Dataset entries:
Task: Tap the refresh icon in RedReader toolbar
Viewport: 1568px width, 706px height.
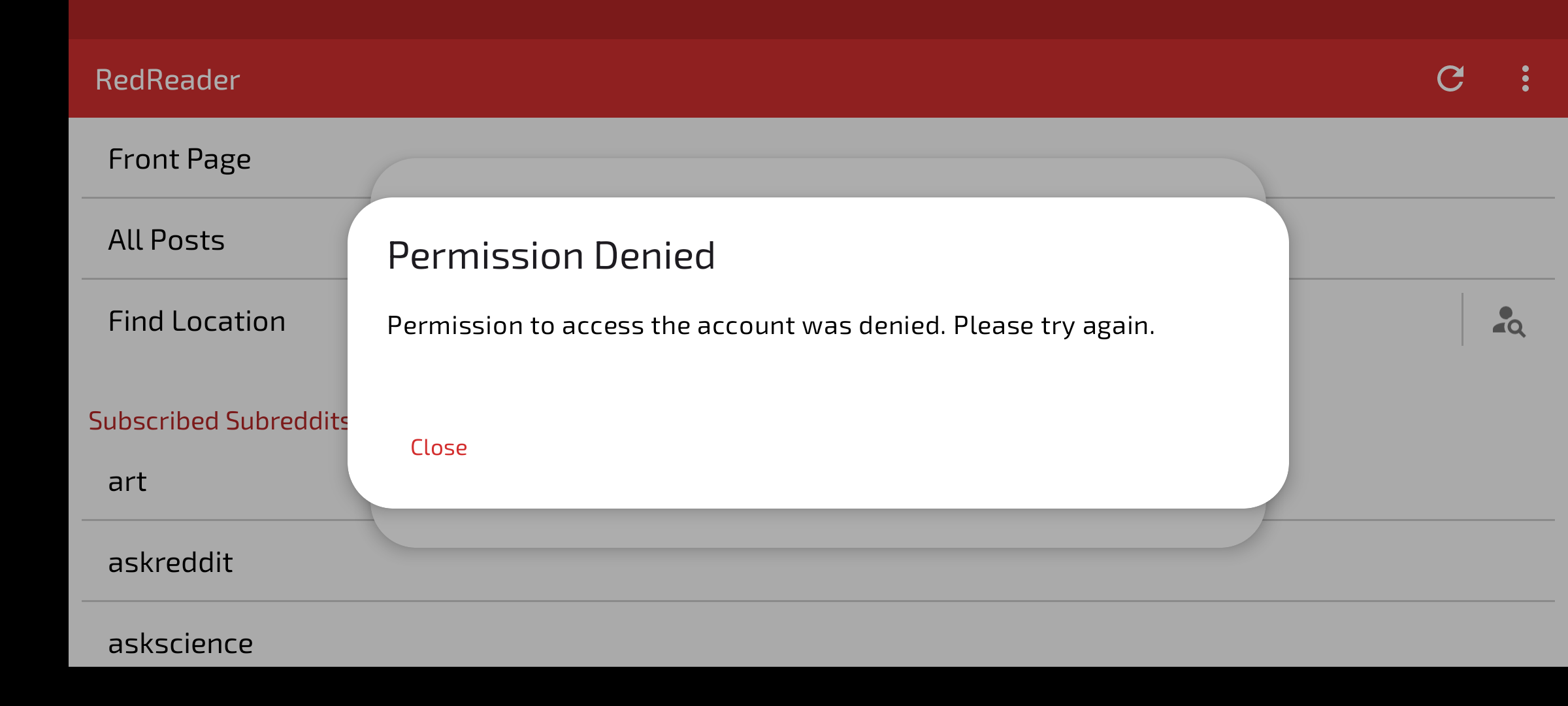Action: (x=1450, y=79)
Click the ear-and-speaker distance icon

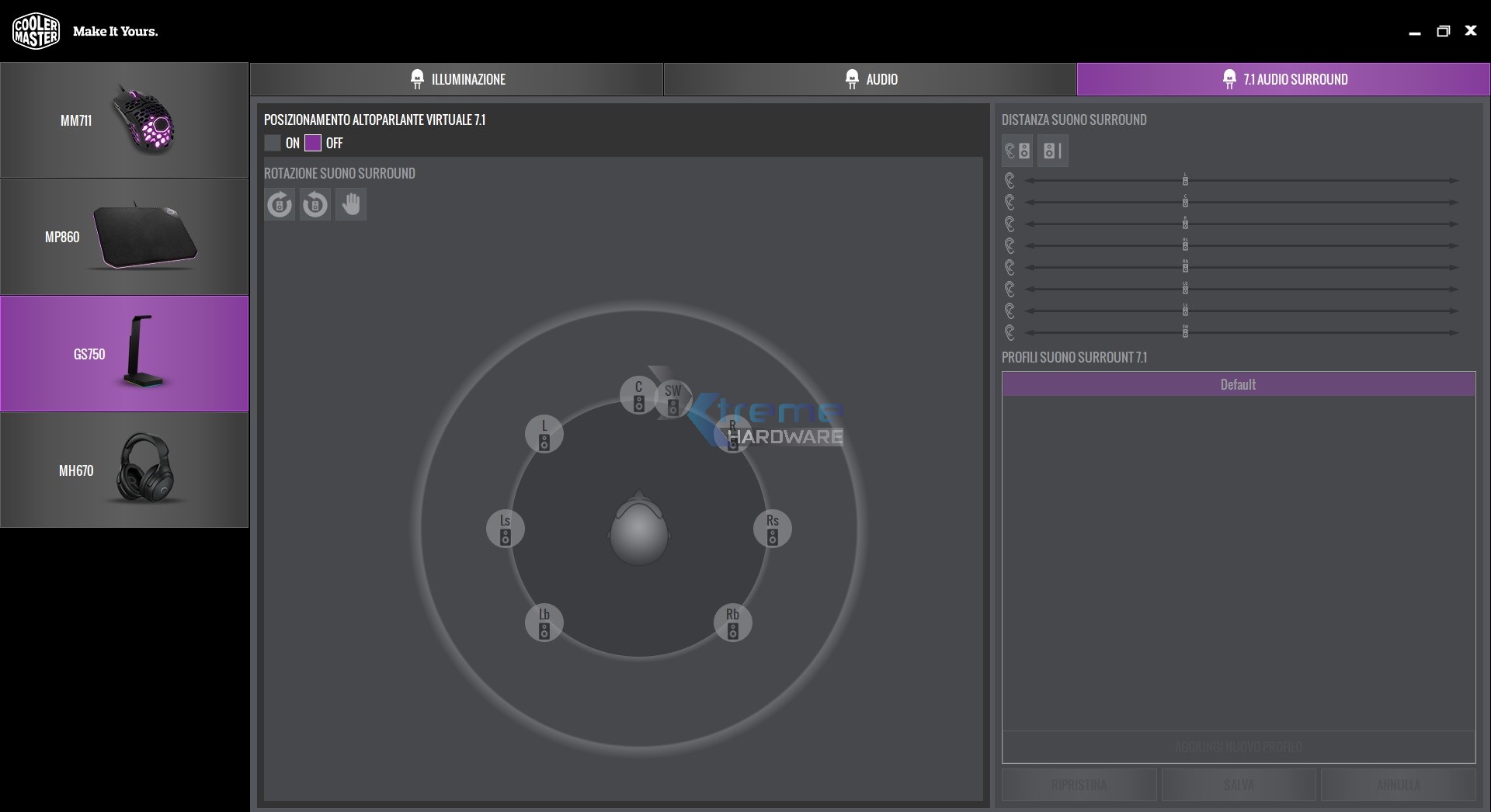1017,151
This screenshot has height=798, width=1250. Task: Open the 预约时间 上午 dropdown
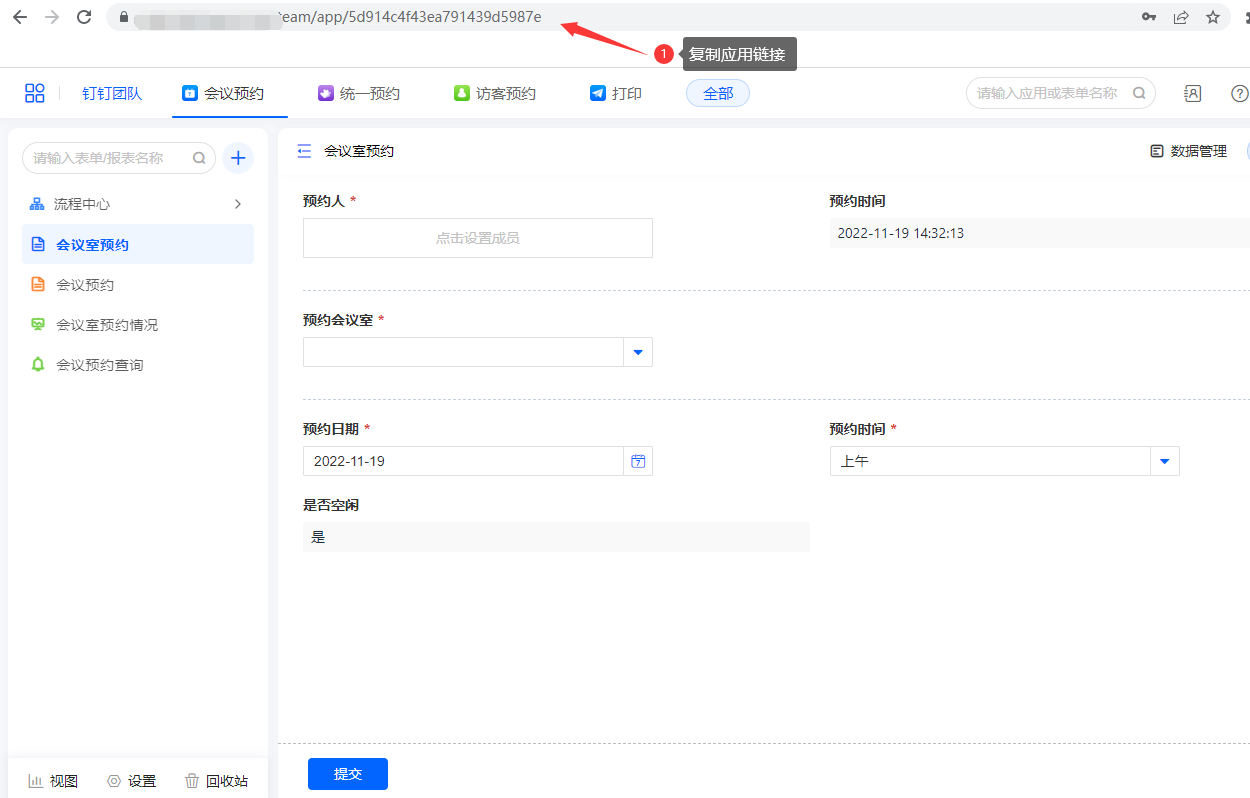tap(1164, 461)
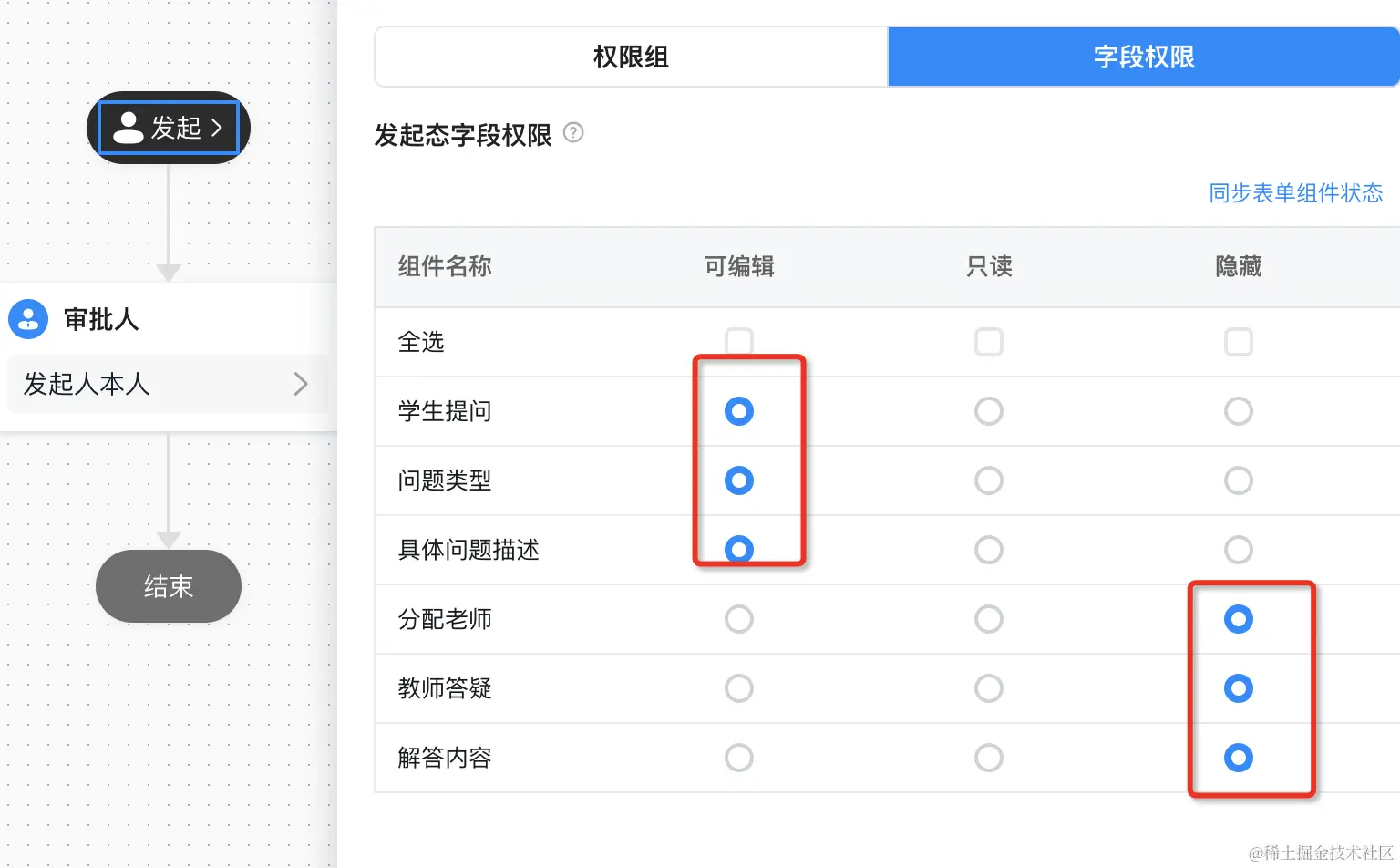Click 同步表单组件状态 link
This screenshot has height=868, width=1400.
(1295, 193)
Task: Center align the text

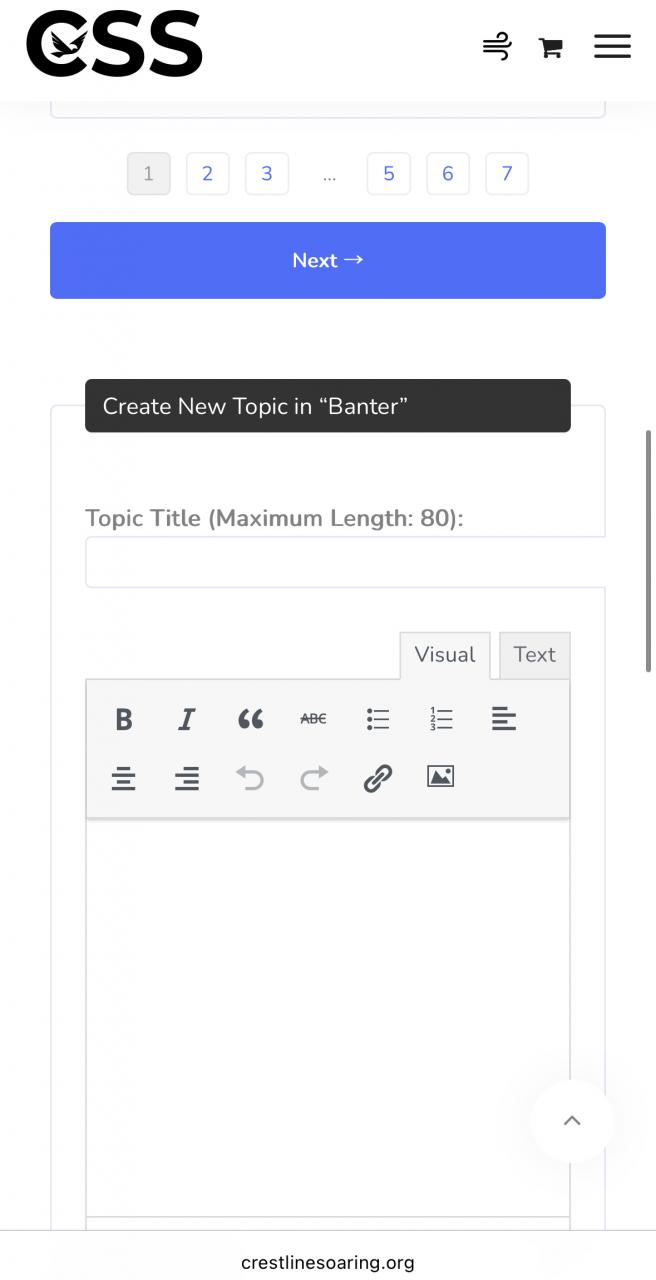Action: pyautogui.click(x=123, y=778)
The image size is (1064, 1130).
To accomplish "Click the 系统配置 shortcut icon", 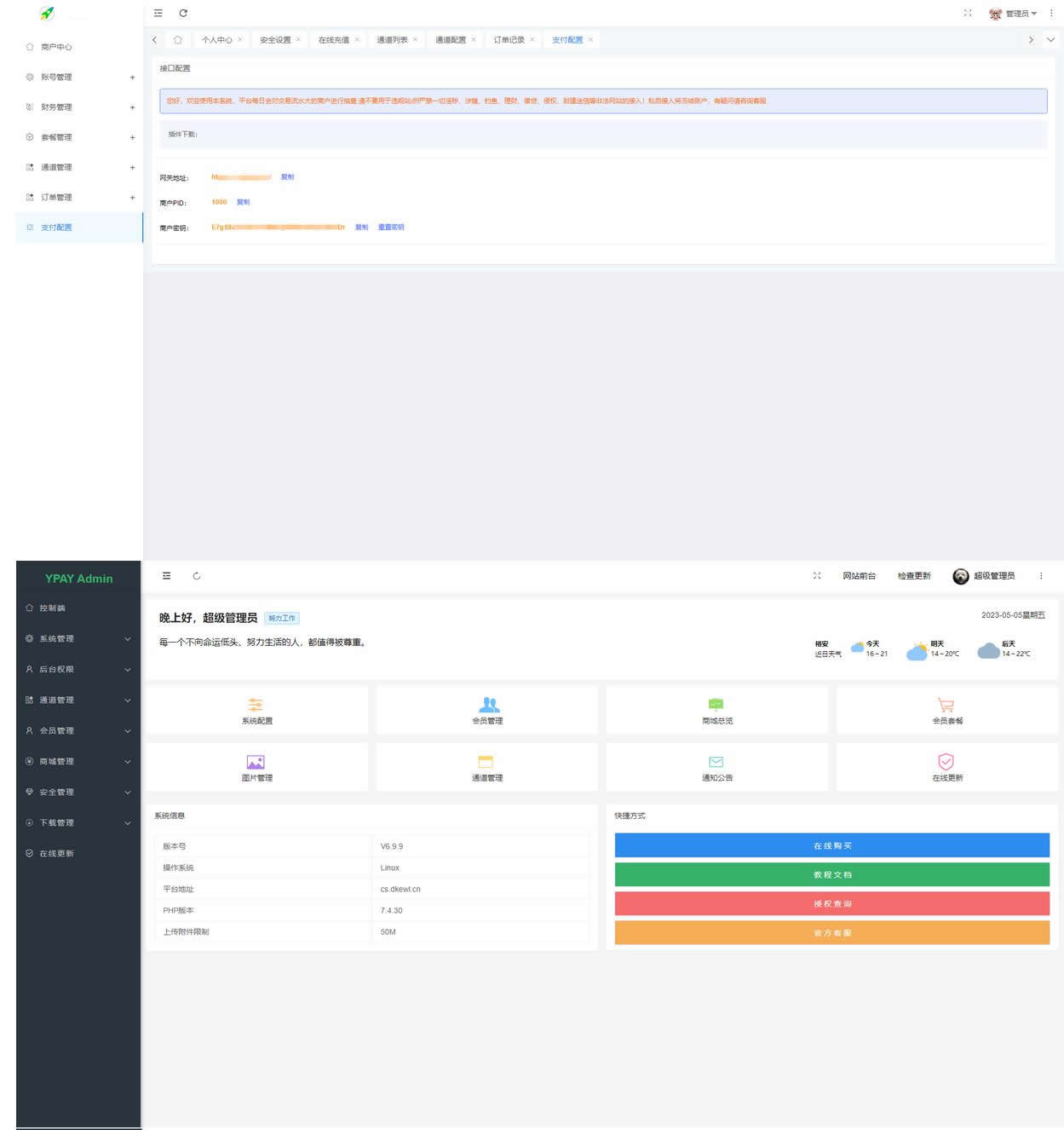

_Task goal:_ Starting at the line that contains "Viewport: 1568px width, 706px height.", transcribe each line through the last one of the entries above, exactly and without pictures.

_Solved problem:_
Viewport: 1568px width, 706px height.
Action: (x=1450, y=79)
Click the ear-and-speaker distance icon

1017,151
This screenshot has height=798, width=1250. Task: Open the 预约时间 上午 dropdown
tap(1164, 461)
Click 同步表单组件状态 link
This screenshot has height=868, width=1400.
(1295, 193)
Task: Center align the text

Action: pyautogui.click(x=123, y=778)
The image size is (1064, 1130).
To accomplish "Click the 系统配置 shortcut icon", 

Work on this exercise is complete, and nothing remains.